> **Selected passage**
Rational Drug Pricing - dhilbarroshan
http://www.huffingtonpost.com/jeffrey-sachs/rational-drug-pricing_b_8188790.html?fb_action_ids=10153305568619121&fb_action_types=og.likes&ir=India&adsSiteOverride=in
======
CWuestefeld
There's good reason to blame FDA regulations for problems with the Daraprim
debacle. Even for approved, out-of-patent drugs, it's still expensive to get a
new generic instance approved, and for drugs that have few users like this,
it's just not worth it for a new supplier to get it.

 _Generic drugs don’t need the excruciatingly drawn-out safety and efficacy
studies required of new brand-name medications, but they do need to pass a
bioequivalency study proving that their drug is absorbed the same way as the
original. ... it’s just too hard to start making a generic medication. If all
you want to do is synthesize an active ingredient in powder form, and you’re
not too concerned about staying on the right side of the law, it costs pennies
and takes however long you need to FedEx something from China. If you also
want FDA approval, it costs $2 million and takes two years.

Remember, Daraprim is used by about 10,000 people per year, and before the
recent Turing price markup, it cost $13.50 per pill x eighty pills per
treatment. 10,000 x 80 x $13.50 = about $10 million per year, of which maybe
$5 million was profit. That means you have to capture a big chunk of the
Daraprim market before it’s worth trying to get yourself approved to make
Daraprim; the FDA is essentially telling pharma companies to “go big or go
home”. Nobody wanted to go big, so they all went home.

In the absence of this barrier, it would be easy for small boutique companies
with a couple of chemical engineers on hand to spend a few weeks manufacturing
a few thousand doses of the drug whenever it was necessary to meet demand.
This is how the supplement and nootropic industries work right now, and
nootropics are dirt cheap_

\- [http://slatestarcodex.com/2015/09/24/the-problems-with-
gener...](http://slatestarcodex.com/2015/09/24/the-problems-with-generic-
medications-go-deeper-than-one-company/)

(and if you don't read SlateStarCodex regularly, this is a good time to start)

------
jbandela1
I think this is completely wrong. The NIH funding is already the way it is.
There was no special offer for Gilead. For people to come after the fact, and
state that we know what is a reasonable profit is the height of arrogance and
greed.

> **What the task asks**
Reproduce verbatim everything in the drug-pricing thread from "In the absence" down to "medications-go-deeper-than-one-company/)". The entries that follow come from a separate source unrelated to the drug-pricing thread.

> **Data extract**
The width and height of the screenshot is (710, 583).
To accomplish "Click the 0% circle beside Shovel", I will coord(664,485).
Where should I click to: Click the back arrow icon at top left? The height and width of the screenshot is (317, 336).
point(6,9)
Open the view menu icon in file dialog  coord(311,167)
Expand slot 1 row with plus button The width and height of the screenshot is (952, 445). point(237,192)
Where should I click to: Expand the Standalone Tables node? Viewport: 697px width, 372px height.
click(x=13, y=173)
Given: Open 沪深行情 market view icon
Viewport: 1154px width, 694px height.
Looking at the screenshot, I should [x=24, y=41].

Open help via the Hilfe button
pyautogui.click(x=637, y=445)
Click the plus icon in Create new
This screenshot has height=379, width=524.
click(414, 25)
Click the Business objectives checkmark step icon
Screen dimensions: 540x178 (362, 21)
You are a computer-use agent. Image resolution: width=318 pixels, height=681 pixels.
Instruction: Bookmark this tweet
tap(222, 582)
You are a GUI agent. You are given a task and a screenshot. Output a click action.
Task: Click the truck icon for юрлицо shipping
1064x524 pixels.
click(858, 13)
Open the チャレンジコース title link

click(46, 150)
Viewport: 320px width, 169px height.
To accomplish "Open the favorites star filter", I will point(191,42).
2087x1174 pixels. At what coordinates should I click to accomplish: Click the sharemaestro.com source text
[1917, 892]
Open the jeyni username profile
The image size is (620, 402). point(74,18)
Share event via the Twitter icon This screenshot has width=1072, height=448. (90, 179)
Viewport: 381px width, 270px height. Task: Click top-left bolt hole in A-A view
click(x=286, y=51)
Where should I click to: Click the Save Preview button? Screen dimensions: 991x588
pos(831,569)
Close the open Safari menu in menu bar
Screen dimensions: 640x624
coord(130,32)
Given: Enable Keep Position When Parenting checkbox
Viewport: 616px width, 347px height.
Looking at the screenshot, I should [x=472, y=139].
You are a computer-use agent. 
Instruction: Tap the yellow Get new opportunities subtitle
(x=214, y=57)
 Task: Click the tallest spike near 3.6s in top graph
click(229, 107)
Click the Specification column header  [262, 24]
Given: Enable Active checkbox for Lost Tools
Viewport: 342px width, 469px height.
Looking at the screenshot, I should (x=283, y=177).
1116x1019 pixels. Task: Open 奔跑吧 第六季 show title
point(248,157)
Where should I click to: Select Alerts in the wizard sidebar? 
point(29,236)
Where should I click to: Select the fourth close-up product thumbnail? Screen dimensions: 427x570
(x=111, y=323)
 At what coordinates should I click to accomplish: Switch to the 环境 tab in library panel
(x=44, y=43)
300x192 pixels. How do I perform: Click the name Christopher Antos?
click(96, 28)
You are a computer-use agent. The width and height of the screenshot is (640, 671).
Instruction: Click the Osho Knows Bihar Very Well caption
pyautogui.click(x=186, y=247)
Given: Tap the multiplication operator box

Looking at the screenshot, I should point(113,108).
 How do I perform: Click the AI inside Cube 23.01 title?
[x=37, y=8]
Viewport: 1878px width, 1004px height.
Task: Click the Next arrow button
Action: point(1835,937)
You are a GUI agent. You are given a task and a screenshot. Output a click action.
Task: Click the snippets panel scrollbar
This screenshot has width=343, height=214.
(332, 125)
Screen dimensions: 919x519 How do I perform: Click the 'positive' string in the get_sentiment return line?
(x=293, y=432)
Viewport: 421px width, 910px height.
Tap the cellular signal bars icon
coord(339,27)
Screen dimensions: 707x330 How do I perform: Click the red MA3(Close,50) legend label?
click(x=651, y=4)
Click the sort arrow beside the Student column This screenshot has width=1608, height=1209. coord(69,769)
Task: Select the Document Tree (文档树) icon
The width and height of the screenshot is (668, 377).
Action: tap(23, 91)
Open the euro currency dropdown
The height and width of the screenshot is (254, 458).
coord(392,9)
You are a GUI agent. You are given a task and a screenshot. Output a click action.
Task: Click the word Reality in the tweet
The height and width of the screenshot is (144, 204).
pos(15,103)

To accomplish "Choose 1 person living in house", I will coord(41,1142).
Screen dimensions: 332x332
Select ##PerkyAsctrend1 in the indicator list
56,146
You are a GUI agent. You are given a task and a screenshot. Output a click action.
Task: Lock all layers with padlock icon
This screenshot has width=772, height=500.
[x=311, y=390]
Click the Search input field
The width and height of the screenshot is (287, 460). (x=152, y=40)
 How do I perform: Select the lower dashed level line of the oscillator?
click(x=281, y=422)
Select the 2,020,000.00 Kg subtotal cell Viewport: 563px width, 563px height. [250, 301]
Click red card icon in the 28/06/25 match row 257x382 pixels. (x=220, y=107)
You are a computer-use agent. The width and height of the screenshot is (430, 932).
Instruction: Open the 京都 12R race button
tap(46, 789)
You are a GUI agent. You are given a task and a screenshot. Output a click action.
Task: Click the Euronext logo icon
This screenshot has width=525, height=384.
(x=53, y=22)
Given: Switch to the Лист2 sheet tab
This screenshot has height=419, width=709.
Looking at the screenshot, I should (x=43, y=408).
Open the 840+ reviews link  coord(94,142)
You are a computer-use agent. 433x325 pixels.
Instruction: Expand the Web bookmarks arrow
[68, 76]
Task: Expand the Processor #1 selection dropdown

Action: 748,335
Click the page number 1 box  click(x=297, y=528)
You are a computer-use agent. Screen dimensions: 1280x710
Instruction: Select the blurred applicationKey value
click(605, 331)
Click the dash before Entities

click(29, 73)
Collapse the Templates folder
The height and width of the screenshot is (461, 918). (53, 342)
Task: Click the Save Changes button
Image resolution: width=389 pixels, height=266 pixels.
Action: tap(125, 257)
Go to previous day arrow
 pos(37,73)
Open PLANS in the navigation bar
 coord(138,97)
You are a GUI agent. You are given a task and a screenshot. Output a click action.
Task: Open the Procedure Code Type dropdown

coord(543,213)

> **Answer to this problem**
In the absence of this barrier, it would be easy for small boutique companies
with a couple of chemical engineers on hand to spend a few weeks manufacturing
a few thousand doses of the drug whenever it was necessary to meet demand.
This is how the supplement and nootropic industries work right now, and
nootropics are dirt cheap_

\- [http://slatestarcodex.com/2015/09/24/the-problems-with-
gener...](http://slatestarcodex.com/2015/09/24/the-problems-with-generic-
medications-go-deeper-than-one-company/)